The perennial popularity of
our extraordinary Russet Brown Horsehide A-2 has always attracted customers
who love the classic A-2 design and order it in peerless LOST WORLDS 3.0 - 3.5 oz.
Black Horsehide. We make them in other hides/colors as well, purely on a
custom basis: Elk, Deer, Goat.
In WWII the Army Air
Forces-issued A-2 only came in different shades of Russet and Chestnut
Browns. Yet even during the 1940s those contractors who produced the A-2 for
the military -- civilian jacket manufacturers in peacetime -- produced Black
A-2s for civil aviators. Thus "authenticity" is not a criterion (for those
who think the A-2 in any but the AAF shades is heresy). After all, how many
of us who love and wear A-2s flew in WWII to begin with? Most commercial
period A-2s display yoked, 2-piece backs and 3-piece sleeves. The LOST
WORLDS Black Horsehide A-2, in contrast, uses the AAF military
construction: 1-piece back, 2-piece sleeve. Black Satin Lining, Brass
Talon Zipper, 100% Wool Cuffs/Waistband, Brass Snaps, Nickel-plated brass
Hook-and-Eye. Made of
course in our own New York factory.
The question of
military and non-military uncovers overlaps and peculiarities. AAF contract
jackets made in Australia and India differ in crucial respects from the US
Government Issue in pattern, detail and materials which simply couldn't be
procured in far-off combat theaters. Yet in war movies of the period, where
one might expect easy access to genuine AAF stocks for patriotic accuracy,
authenticity was rarely an issue. Every wartime and postwar MGM production,
for example, displays A-2s with 2-piece backs: Spencer Tracy in
THIRTY SECONDS OVER TOKYO (1944) and Robert Montgomery in John Ford's THEY
WERE EXPENDABLE (1945) -- in the latter Montgomery plays famed PT boat
skipper John Brickley but wears an A-2 anyway! In 20th Century Fox's TWELVE
O' CLOCK HIGH star Gregory Peck appears to have a real one early in the
movie but later wears an A-2 with a neck snap. Clearly these matters were
influenced by what was in Wardrobe and how a particular jacket looked on
camera and fitted the actor, not strict period accuracy.
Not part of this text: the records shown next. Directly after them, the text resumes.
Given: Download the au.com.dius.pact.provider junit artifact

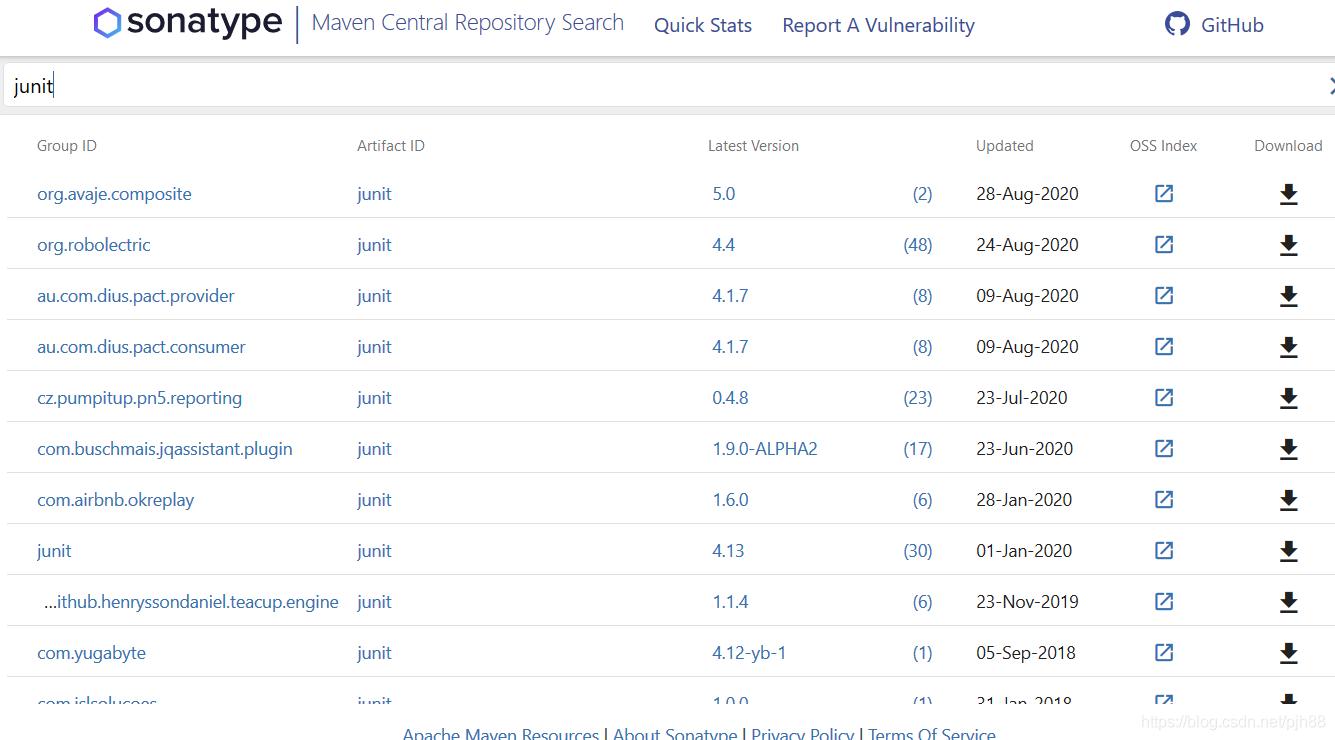Looking at the screenshot, I should [1288, 296].
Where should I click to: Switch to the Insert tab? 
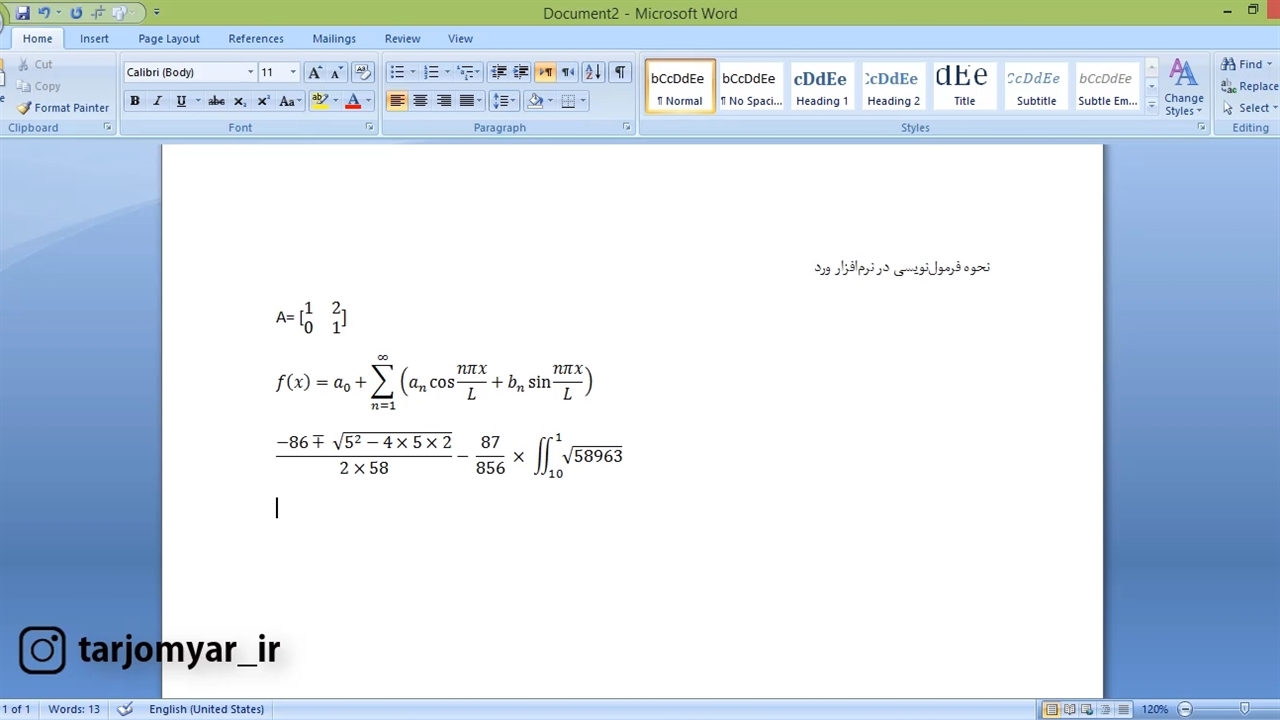click(94, 38)
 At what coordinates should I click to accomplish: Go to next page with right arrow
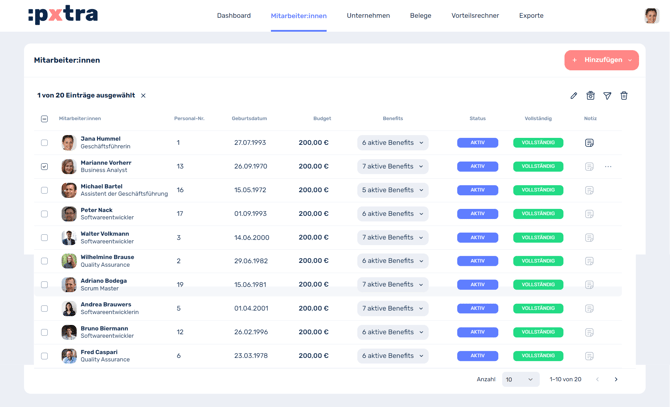tap(616, 380)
Propaganda,
not realism, motivated WWII movie studios. But the Hollywood dream machine
was only cooperating true to form. Realism has never been a concern in
American movies, then or now. Then it was about escape from the daily
grind, now selling popcorn to pimply teens. During WWII accuracy was on the
back burner. In Henry Hathaway's fictive recreation of the Midway victory
WING AND A PRAYER (1944) TBF Avengers devastate the Japanese fleet, not the
Dauntless SBDs which did the job in reality. The few TBFs at Midway were massacred by Zeros and didn't score a single hit. During the war
one movie, William
Wellman's masterly THE STORY OF GI JOE (1945) sought to tell its story as
truthfully as censorship and audience mores allowed. It still stands as the
best American effort of the period. Accordingly William Wyler's
Oscar-winning THE BEST
YEARS OF OUR LIVES (1946), revered as THE American movie treating the
experiences of returning soldiers, is, in retrospect, a somewhat
understandingly overdone,
necessary mass healer. The little-known RKO 1946
TILL THE END OF TIME, directed by Edward Dmytryk with a shattering
performance by Dorothy McGuire, is a very small, very adult look at the same
subject and better in its honesty. In the 1940s RKO stood virtually alone in making
pictures for adults. Compare Val Lewton's psychological horror gems to
anything else in Hollywood -- Lewton's work is only comparable to European
films in sophistication.
This introduces another interesting and related matter: how come, we're asked every
so often, LOST WORLDS jackets aren't in movies? Well, they are,
but behind the camera, on the backs of famed directors, writers and
cameramen. They're not in front of the lens for,
ironically, the very reason customers esteem our jackets: the great weight
and firm hand require break-in and use. (High performance engines have break-in periods, too.) They're not over-drummed,
gimmick-tanned, rolled, to
pre-soften, antique and give that faux "been there" look right out
of the box. For those who need this. Our finish doesn't erase off with the merest contact, the merest
flick of a (limp) wrist. Hence LOST WORLDS jackets don't photograph the way they must for a movie: as if old,
beaten-up, dull, faded, through-the-wars. Crap is more
"digestible" on camera than
quality! Most American movies are total crap anyway, coddling
idiots, sucking up to "markets," allergic to intellect. Most
jackets are the same. Nice irony here too: the character of our
jackets, so dramatically original and authentic, becomes the very factor
militating (!) against their showing up in movies.
Hence the difference between reality and Hollywood! LOST WORLDS jackets are
so real they frighten those who aren't real. Call it a reality check.